[Opening SOURCE MATERIAL section]
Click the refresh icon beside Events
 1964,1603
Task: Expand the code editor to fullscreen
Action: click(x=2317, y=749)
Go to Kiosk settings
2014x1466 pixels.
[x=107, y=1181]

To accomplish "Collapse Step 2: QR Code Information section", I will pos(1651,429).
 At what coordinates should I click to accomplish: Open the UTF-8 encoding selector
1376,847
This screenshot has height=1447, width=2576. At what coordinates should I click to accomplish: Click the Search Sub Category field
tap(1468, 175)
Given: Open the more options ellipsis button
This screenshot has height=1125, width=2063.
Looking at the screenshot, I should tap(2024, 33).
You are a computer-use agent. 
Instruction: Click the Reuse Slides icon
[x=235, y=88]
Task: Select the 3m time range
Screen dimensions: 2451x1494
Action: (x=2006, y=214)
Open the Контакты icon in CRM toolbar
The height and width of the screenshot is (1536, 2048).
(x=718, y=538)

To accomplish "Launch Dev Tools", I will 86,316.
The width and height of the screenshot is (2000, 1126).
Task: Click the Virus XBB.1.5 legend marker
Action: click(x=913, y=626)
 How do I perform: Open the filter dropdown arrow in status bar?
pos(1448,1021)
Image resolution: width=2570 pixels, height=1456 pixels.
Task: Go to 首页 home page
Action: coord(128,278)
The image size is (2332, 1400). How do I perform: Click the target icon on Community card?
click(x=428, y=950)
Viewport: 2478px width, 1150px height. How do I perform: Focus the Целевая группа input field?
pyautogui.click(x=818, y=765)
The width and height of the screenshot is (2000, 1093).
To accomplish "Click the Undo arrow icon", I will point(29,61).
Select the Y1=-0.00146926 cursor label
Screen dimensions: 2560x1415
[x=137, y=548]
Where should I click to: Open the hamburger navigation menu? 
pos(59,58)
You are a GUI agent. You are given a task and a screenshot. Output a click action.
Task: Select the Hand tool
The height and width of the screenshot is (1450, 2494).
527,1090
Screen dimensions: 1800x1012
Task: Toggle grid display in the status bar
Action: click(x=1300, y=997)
[Closing SOURCE MATERIAL section]
*PROBLEM*
Give back the listing exactly, please, from its first line to the line containing "Open the Контакты icon in CRM toolbar", inclusive, and nothing past that line.

*RESULT OF THE EXERCISE*
Click the refresh icon beside Events
 1964,1603
Task: Expand the code editor to fullscreen
Action: click(x=2317, y=749)
Go to Kiosk settings
2014x1466 pixels.
[x=107, y=1181]

To accomplish "Collapse Step 2: QR Code Information section", I will pos(1651,429).
 At what coordinates should I click to accomplish: Open the UTF-8 encoding selector
1376,847
This screenshot has height=1447, width=2576. At what coordinates should I click to accomplish: Click the Search Sub Category field
tap(1468, 175)
Given: Open the more options ellipsis button
This screenshot has height=1125, width=2063.
Looking at the screenshot, I should tap(2024, 33).
You are a computer-use agent. 
Instruction: Click the Reuse Slides icon
[x=235, y=88]
Task: Select the 3m time range
Screen dimensions: 2451x1494
Action: (x=2006, y=214)
Open the Контакты icon in CRM toolbar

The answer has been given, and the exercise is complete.